**Given exercise 1**:
Rescale the records starting with the line that contains "You are a computer-use agent. Image" and going on through the line that contains "point(932,762)", both ends included, and give only these lines. Repeat them in full with their requests, but multiply every click coordinate in the answers by 0.65 and round each result to a whole number, rounding halves up.

If only a tiny fraction of depositors demanded their money back, most banks would be in big trouble.
This slimy practice is known as fractional reserve banking—and it’s totally legal, though only in the banking industry. However, that doesn’t change the underlying fraudulent nature of the activity.
Imagine any other industry using a fractional reserve system, like a fractional reserve car dealership or jewelry store. The car salesman and jewelry store could then create more claims for cars and pieces of jewelry than what exists in their inventories. It would be clear such a practice would be fraudulent and similar to a Ponzi Scheme.
Fractional reserve banking only works—temporarily—because banks can go to the so-called “lender of last resort,” the Federal Reserve, in case they get into trouble. The Fed can then create new currency units out of thin air to bail out the banks.
For example, this doesn’t work in the car or jewelry industries because no “lender of last resort” can create cars and gold necklaces out of thin air to bail out fractional reserve car and jewelry businesses.
Let me translate it into plain English.
A “lender of last resort” means legalized counterfeiting of the currency to backstop a legalized Ponzi Scheme.
‘A Mile-High House Of Cards’, Three Ways To Protect Yourself Before Your Bank Collapses  Image-139


(Above Image Added By SM)

What Happens Next

In short, the whole house of cards could come down in the event of another Lehman-style financial shock.
The failure of Silicon Valley Bank could be the catalyst for such an event, which means the situation is urgent.
It could all spiral out of control in an instant.
Bank holidays, capital controls, bail-ins, deposit confiscations, and forced conversions to central bank digital currencies (CBDCs), are all on the menu… and sooner than most think.

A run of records
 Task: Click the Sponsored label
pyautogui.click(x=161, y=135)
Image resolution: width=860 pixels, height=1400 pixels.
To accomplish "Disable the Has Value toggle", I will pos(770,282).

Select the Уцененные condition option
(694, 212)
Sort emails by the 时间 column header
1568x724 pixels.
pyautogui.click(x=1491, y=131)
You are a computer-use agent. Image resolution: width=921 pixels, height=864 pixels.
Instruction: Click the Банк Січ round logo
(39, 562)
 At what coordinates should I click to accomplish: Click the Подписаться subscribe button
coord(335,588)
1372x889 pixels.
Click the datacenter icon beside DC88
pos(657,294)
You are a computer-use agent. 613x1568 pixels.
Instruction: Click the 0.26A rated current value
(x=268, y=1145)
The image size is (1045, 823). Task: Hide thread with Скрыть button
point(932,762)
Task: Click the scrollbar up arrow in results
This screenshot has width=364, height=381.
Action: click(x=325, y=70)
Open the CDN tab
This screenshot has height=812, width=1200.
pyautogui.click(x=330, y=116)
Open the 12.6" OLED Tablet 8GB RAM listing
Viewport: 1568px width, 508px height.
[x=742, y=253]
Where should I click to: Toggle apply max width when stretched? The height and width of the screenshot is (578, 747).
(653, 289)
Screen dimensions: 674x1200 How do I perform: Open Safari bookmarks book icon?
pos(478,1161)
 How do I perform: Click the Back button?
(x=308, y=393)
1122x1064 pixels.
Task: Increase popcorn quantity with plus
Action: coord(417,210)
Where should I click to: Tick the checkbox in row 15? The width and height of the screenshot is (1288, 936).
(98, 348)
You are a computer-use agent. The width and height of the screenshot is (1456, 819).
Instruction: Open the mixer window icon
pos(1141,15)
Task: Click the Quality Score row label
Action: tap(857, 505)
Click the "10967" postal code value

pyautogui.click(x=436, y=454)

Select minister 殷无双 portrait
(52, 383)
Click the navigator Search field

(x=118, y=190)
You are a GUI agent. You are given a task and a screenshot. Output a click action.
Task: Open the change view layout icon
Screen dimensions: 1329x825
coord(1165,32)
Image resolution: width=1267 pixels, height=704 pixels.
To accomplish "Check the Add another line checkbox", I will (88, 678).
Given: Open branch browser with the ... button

**Given exercise 2**:
For each statement about the passage on fractional reserve banking, answer yes or no according to the passage and quote its deciding words: (a) The passage says the practice is legal only in the banking industry. (b) The passage says the failure of Silicon Valley Bank has already brought the house of cards down. (c) The passage says a lender of last resort can bail out fractional reserve car and jewelry businesses.

**Problem solution 1**:
You are a computer-use agent. Image resolution: width=921 pixels, height=864 pixels.
Instruction: Click the Банк Січ round logo
(25, 365)
 At what coordinates should I click to accomplish: Click the Подписаться subscribe button
coord(218,382)
1372x889 pixels.
Click the datacenter icon beside DC88
pos(427,191)
You are a computer-use agent. 613x1568 pixels.
Instruction: Click the 0.26A rated current value
(x=174, y=744)
The image size is (1045, 823). Task: Hide thread with Скрыть button
point(606,495)

**Problem solution 2**:
(a) Yes: "it’s totally legal, though only in the banking industry"
(b) No: "The failure of Silicon Valley Bank could be the catalyst for such an event"
(c) No: "no “lender of last resort” can create cars and gold necklaces out of thin air to bail out fractional reserve car and jewelry businesses"